**Task requirements**
Omit all pictures. Reproduce exactly the lines from the first line of the records below through the line with "Click the adt versus Latitude scatter plot".

*** Records provided

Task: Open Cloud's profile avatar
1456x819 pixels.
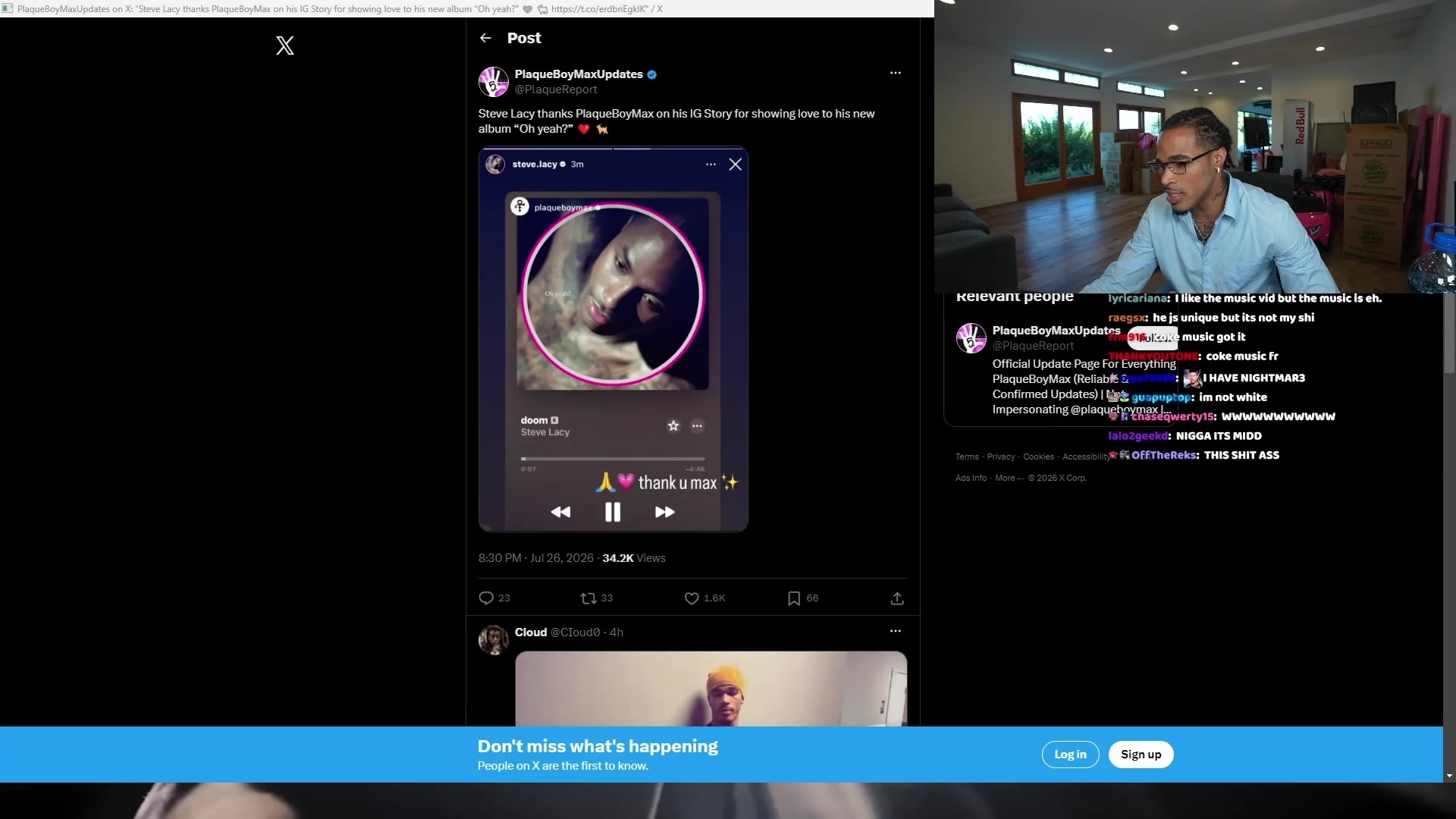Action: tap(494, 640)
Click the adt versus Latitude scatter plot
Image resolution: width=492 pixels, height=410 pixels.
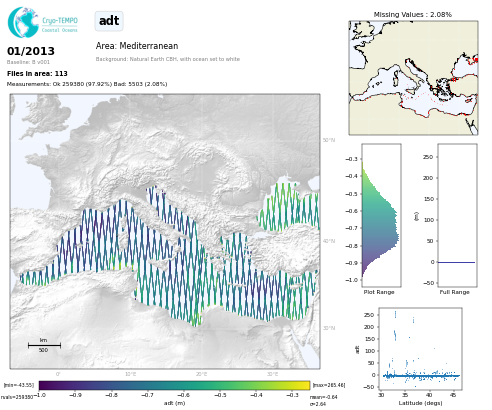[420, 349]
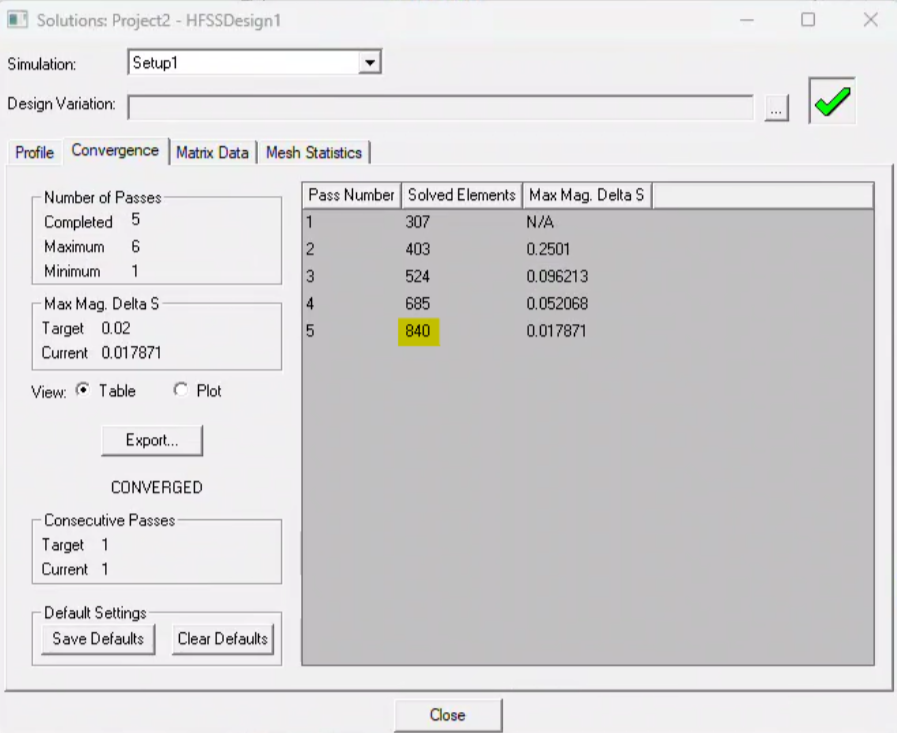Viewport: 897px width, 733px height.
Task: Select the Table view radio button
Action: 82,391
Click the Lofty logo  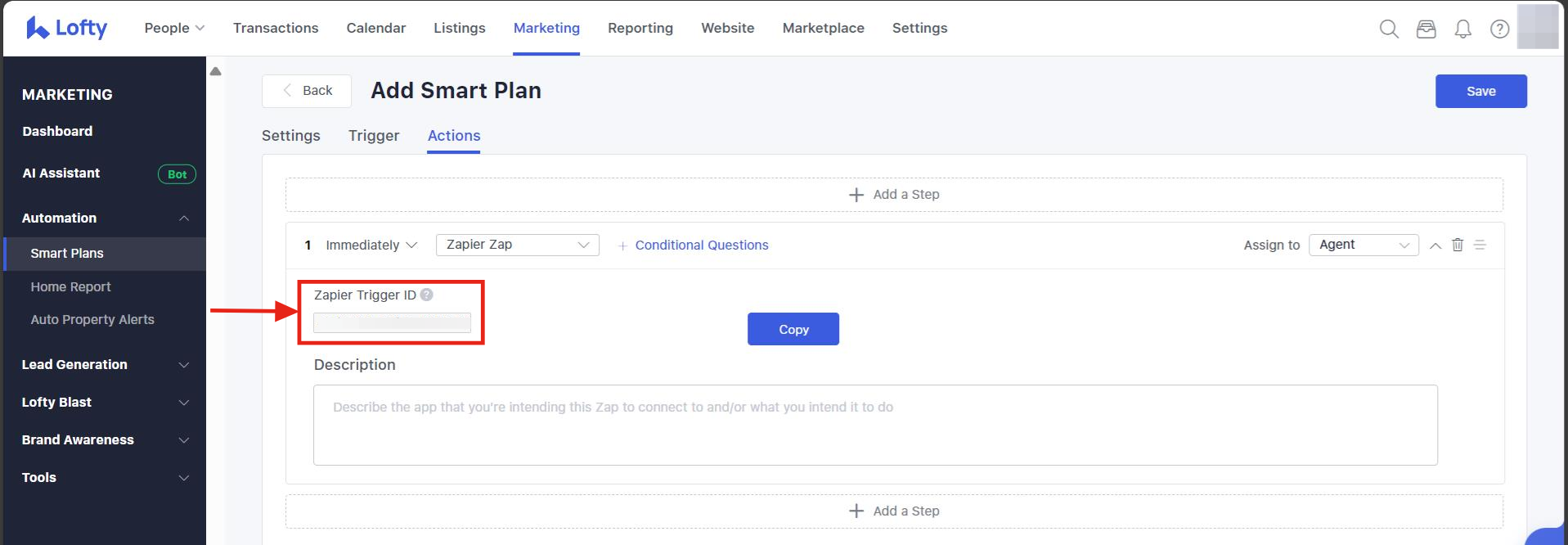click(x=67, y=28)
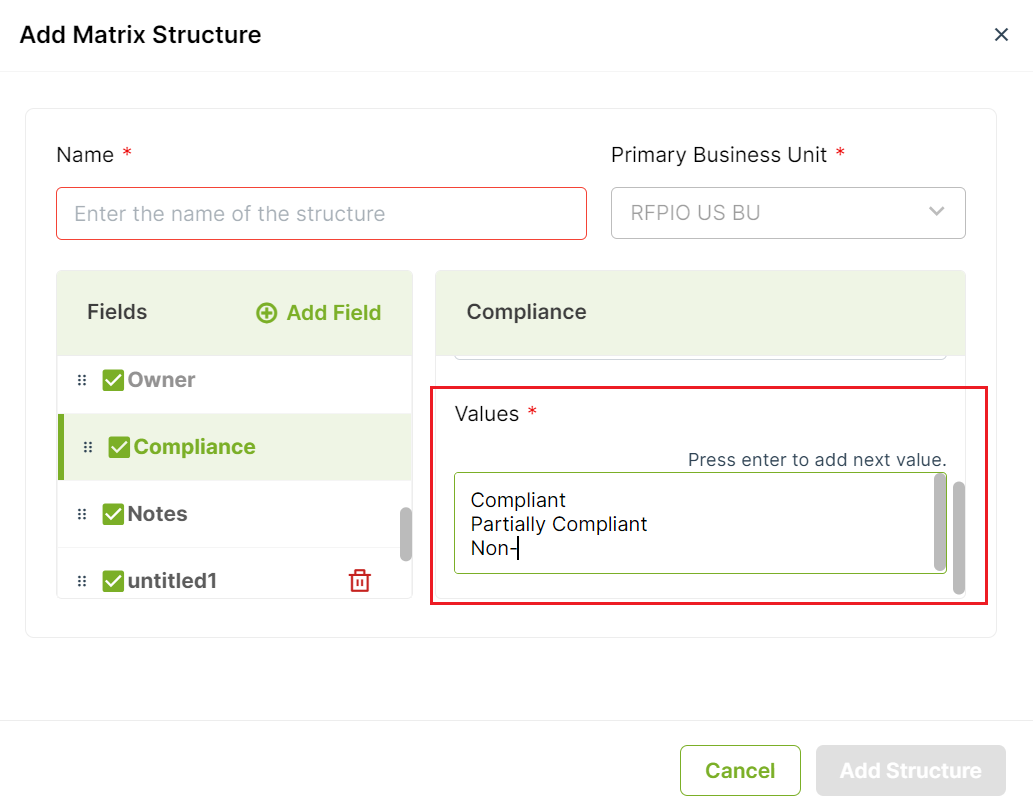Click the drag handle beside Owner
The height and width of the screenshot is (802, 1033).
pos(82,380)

******

**Result for this task**
Task: Open Cloud's profile avatar
1456x819 pixels.
Action: tap(494, 640)
Click the adt versus Latitude scatter plot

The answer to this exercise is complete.